Interflora v Marks & Spencer [2013] EWHC 1291 (Ch)

In a High Court judgment handed down on 21st May 2013, Mr Justice Arnold found in favour of Interflora in its long-running litigation with Marks & Spencer over the use of the trade mark “Interflora” as a Google AdWord to advertise Marks & Spencer’s flower delivery service.

Since 2008, both Interflora and Marks & Spencer have paid Google, in a practice known as “keyword advertising” or “pay-per-click advertising”, to display their respective floral delivery advertisements whenever internet users search for the word “Interflora” (and other derivations). This practice has typically resulted in both companies’ advertisements appearing in the sponsored links section, or as referred to by Arnold J in the “golden box”, at the top of a user’s search results screen.

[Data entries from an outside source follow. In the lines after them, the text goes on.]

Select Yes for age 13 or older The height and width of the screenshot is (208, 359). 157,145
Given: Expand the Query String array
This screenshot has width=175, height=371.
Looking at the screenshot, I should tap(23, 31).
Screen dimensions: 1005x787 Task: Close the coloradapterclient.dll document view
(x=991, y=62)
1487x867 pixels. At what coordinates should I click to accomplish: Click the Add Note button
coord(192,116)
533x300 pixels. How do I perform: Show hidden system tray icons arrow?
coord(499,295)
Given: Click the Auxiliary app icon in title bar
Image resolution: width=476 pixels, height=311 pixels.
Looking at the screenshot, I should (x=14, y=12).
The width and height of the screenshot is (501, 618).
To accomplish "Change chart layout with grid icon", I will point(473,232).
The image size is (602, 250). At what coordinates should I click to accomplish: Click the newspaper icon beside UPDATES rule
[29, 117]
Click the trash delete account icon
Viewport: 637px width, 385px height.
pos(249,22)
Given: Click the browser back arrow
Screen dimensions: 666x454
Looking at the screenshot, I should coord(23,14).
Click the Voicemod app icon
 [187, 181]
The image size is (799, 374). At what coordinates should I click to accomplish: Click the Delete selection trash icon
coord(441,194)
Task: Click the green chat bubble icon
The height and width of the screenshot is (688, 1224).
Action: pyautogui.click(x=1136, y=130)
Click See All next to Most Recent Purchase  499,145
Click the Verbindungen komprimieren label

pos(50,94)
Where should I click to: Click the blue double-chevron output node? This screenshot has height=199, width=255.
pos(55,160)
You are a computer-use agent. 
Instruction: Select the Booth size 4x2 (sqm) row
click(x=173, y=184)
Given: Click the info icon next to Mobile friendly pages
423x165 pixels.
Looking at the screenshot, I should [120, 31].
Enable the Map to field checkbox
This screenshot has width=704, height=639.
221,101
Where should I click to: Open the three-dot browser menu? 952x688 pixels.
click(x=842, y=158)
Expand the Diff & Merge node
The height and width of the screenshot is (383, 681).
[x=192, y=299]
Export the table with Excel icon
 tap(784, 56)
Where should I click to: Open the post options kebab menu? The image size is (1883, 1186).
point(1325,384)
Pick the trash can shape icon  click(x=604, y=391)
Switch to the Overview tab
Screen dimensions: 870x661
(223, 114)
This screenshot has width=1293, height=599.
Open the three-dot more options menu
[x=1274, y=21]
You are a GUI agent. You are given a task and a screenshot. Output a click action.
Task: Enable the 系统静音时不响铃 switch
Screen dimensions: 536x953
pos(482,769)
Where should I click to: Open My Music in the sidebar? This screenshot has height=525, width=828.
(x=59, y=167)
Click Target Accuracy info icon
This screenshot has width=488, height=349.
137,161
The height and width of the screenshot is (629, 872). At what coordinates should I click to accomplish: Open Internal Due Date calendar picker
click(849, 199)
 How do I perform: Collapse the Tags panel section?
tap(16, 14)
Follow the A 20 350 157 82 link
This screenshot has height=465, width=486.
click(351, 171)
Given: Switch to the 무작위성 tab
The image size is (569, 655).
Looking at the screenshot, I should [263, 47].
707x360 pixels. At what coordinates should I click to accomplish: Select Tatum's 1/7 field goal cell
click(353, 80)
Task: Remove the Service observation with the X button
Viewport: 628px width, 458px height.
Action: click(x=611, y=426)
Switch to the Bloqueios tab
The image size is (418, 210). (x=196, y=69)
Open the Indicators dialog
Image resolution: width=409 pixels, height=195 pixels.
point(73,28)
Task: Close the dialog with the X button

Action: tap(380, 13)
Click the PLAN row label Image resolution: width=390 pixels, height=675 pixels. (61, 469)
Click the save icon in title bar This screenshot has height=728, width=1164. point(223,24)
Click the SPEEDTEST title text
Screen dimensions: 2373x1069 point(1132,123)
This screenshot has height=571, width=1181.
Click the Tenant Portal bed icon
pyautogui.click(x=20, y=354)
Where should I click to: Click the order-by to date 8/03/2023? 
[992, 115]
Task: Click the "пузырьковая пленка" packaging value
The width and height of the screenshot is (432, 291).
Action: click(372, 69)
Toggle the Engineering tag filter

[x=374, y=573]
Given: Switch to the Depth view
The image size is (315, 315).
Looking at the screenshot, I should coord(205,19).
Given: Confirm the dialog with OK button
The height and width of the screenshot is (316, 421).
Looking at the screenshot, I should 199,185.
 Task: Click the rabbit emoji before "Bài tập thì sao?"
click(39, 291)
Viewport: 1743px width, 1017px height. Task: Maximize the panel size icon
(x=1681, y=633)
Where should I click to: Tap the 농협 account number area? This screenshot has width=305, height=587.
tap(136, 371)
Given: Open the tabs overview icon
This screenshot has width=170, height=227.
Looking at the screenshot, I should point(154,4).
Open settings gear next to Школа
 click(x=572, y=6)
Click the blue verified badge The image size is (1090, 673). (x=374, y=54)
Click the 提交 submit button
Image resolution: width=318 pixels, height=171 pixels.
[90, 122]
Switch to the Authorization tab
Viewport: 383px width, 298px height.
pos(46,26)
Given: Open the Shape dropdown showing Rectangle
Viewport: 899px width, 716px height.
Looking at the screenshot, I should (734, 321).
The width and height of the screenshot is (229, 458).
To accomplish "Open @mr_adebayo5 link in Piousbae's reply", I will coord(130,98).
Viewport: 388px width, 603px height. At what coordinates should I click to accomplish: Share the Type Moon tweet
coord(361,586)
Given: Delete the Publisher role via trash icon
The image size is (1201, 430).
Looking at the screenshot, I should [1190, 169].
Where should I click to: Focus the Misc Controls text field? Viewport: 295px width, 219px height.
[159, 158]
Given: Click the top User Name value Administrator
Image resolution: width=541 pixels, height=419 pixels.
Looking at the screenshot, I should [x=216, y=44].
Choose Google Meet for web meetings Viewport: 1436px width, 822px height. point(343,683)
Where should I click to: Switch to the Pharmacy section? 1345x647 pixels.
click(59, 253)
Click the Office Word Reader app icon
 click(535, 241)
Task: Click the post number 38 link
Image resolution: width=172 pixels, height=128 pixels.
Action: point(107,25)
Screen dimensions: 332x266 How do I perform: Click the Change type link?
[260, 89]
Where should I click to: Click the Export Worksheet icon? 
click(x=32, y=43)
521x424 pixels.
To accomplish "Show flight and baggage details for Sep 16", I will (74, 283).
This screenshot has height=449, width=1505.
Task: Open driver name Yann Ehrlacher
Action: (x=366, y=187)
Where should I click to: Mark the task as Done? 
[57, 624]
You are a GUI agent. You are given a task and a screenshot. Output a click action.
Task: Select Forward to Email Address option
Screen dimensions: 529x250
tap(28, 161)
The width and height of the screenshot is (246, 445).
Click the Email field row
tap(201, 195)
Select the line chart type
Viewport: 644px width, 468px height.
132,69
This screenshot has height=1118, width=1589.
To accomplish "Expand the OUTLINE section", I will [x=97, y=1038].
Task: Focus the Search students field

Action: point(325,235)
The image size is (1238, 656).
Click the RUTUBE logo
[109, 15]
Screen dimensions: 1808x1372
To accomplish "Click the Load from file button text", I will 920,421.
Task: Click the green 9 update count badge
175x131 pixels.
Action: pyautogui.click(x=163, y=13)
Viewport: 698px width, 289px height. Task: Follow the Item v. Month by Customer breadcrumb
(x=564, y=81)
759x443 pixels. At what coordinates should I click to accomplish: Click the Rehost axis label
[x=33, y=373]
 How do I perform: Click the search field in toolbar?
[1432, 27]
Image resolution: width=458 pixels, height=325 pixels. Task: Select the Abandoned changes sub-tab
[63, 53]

Interflora, who at all relevant times had the majority of the market share in online floral deliveries, claimed that Marks & Spencer’s advertisements appearing beside their own was confusing to online consumers, who would think mistakenly that Marks & Spencer were a part of the Interflora network of florists.

This judgment follows a series of references to the European Court of Justice (“CJEU”) concerning interpretation of trade mark infringement law in respect of use of a trade mark as a sponsored search term in a search engine.

Following the CJEU guidance, Arnold J said that, when viewing Marks & Spencer’s advertisements, he would need to adopt the perspective of the “reasonably well-informed and reasonably observant internet user”. He ruled that such a user is not particularly technically literate and does not know precisely how AdWords operate.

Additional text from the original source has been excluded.